First: The right to be informed, and this includes notifying him of the legal basis or the actual need for collecting his personal data, and the purpose of that, and that his data not be processed later in a manner inconsistent with the purpose of its collection and for which he provided his tacit or explicit consent.
Second: The right to withdraw his consent to the processing of his personal data - at any time - unless there are legitimate purposes that require otherwise
Third: The right to access his personal data with the controller, in order to review it, request correction, completion, or update, request the destruction of what is no longer needed, and obtain a copy of it in a clear format

First: The regulatory authorities shall harmonize the provisions of this policy with their regulatory documents and circulate them to all their subsidiaries or affiliates in a manner that achieves integration and ensures the achievement of the desired goal of preparing this policy.

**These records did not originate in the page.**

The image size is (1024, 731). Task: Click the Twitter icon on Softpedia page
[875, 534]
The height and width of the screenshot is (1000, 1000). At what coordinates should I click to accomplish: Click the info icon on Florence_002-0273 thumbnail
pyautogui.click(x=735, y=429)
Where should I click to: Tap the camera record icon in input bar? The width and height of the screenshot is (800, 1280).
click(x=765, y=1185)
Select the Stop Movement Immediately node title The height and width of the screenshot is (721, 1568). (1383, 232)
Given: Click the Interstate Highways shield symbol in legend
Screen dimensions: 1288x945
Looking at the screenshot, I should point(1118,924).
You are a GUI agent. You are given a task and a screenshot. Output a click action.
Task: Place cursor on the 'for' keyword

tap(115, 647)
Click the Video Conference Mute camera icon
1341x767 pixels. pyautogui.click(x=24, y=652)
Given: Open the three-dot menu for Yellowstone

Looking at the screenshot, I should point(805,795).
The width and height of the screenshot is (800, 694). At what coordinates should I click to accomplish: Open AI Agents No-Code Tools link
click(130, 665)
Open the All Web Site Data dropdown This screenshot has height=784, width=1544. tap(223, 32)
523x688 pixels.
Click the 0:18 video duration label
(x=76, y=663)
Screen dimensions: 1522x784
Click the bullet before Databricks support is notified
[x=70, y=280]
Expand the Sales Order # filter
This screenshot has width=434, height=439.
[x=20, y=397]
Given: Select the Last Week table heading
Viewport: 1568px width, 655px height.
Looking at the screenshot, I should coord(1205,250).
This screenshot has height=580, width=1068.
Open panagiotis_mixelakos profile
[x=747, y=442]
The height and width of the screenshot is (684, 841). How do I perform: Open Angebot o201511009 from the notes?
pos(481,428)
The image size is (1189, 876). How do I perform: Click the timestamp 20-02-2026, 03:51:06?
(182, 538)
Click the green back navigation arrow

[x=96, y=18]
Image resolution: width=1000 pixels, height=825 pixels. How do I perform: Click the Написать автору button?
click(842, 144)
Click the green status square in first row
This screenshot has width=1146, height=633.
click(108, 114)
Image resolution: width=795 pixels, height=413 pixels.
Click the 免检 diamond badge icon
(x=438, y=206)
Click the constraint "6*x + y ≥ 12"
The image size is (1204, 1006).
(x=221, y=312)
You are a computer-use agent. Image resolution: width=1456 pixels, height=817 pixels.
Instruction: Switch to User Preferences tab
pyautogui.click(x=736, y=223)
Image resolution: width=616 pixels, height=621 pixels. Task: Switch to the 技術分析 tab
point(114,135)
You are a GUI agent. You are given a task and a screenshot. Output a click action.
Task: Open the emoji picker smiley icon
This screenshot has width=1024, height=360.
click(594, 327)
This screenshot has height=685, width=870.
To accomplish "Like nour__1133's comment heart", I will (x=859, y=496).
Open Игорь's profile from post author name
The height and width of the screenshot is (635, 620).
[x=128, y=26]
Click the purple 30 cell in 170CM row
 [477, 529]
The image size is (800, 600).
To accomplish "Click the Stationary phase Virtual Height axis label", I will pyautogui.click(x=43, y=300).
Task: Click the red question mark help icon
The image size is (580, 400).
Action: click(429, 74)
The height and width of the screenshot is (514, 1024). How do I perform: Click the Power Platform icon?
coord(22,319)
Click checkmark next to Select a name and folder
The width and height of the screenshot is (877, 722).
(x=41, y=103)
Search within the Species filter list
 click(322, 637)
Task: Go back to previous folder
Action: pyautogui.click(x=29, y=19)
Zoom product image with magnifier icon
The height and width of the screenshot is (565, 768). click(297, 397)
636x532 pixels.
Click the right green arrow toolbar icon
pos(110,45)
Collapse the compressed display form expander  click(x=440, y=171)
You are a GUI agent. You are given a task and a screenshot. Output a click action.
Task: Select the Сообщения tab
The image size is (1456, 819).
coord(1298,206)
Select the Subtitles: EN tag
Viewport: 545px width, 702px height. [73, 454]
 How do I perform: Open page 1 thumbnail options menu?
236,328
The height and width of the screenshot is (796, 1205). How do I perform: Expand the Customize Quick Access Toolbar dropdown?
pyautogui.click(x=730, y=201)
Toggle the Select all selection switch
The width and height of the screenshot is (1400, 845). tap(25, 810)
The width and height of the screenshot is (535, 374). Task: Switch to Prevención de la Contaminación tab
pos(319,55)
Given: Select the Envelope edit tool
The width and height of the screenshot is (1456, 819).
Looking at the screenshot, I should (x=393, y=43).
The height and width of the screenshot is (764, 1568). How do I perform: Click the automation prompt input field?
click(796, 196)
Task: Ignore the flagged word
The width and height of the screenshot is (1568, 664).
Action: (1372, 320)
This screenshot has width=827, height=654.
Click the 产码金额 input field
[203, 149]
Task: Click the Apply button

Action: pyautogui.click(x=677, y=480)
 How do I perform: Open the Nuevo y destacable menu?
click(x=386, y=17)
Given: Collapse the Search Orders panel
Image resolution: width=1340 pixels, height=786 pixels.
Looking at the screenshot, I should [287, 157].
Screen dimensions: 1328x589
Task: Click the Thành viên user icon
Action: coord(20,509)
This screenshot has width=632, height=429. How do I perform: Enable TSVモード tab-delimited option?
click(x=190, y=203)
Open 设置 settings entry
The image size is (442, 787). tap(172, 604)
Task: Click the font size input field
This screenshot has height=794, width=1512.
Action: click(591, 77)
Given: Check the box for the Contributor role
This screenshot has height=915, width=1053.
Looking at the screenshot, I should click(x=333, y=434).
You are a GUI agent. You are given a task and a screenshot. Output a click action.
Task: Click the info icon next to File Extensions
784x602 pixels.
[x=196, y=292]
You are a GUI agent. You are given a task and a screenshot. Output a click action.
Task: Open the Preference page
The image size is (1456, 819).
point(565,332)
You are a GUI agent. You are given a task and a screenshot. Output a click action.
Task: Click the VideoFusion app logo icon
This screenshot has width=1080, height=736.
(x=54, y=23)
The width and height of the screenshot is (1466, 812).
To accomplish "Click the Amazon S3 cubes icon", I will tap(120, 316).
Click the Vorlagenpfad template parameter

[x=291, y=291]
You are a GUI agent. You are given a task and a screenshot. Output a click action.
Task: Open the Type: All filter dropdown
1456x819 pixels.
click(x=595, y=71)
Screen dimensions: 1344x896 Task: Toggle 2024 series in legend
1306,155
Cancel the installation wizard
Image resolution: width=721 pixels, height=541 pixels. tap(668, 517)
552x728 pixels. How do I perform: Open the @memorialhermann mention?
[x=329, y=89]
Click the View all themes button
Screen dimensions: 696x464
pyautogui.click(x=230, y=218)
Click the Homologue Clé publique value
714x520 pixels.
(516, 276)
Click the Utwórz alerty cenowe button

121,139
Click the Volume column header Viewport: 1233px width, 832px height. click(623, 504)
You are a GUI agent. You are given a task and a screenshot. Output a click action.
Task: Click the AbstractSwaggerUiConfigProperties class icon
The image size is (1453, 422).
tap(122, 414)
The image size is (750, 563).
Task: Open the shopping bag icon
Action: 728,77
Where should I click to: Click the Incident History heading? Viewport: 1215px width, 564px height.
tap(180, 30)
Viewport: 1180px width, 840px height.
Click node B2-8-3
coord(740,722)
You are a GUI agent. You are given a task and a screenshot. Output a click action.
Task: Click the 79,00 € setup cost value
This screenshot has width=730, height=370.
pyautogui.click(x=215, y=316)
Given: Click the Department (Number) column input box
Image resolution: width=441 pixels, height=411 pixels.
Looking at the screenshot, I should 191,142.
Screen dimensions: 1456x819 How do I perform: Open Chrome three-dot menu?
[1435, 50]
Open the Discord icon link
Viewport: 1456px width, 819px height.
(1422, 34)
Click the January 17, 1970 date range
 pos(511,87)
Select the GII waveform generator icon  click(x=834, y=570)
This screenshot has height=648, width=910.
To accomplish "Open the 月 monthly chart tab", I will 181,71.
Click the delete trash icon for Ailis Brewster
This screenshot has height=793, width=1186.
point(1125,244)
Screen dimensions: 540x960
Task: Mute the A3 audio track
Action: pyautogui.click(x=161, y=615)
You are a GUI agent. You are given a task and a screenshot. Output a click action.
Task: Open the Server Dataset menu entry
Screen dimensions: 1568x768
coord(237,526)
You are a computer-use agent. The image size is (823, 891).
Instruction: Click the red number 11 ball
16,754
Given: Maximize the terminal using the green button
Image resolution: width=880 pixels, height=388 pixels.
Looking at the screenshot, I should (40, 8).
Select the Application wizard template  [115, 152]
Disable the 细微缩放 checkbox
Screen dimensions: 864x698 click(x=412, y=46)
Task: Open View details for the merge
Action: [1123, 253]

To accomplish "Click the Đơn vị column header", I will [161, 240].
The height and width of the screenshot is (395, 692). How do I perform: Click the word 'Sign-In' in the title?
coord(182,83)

Second: Regulatory authorities periodically monitor compliance with this policy.
Third: The controlling authorities must comply with this policy and document compliance in accordance with the mechanisms and procedures specified by the regulatory authorities.
Fourth: Controllers must inform the regulatory authorities immediately and without delay, and no later than 72 hours from the occurrence or discovery of any personal data leakage incident in accordance with the mechanisms and procedures specified by the regulatory authorities.
Fifth: The controllers, when contracting with the processing entities, must periodically check the compliance of the processing entities with this policy in accordance with the mechanisms and procedures specified by the regulatory authorities, provided that this includes any subsequent contracts made by the processing entities.
Sixth: The office exercises the roles and tasks of regulatory authorities over control bodies that are not subject to regulatory bodies.
Seventh: Regulators have the right to set additional rules for processing specific types of personal data according to the nature and sensitivity of such data after coordination with the office.
Eighth: The regulatory authorities - after coordinating with the office - prepare the mechanisms and procedures that regulate the process of handling complaints according to a specific time frame and according to the organizational hierarchy of the authorities
Ninth: The office sets the necessary standards that help the controllers know whether appointing a data protection officer is a basic or optional requirement.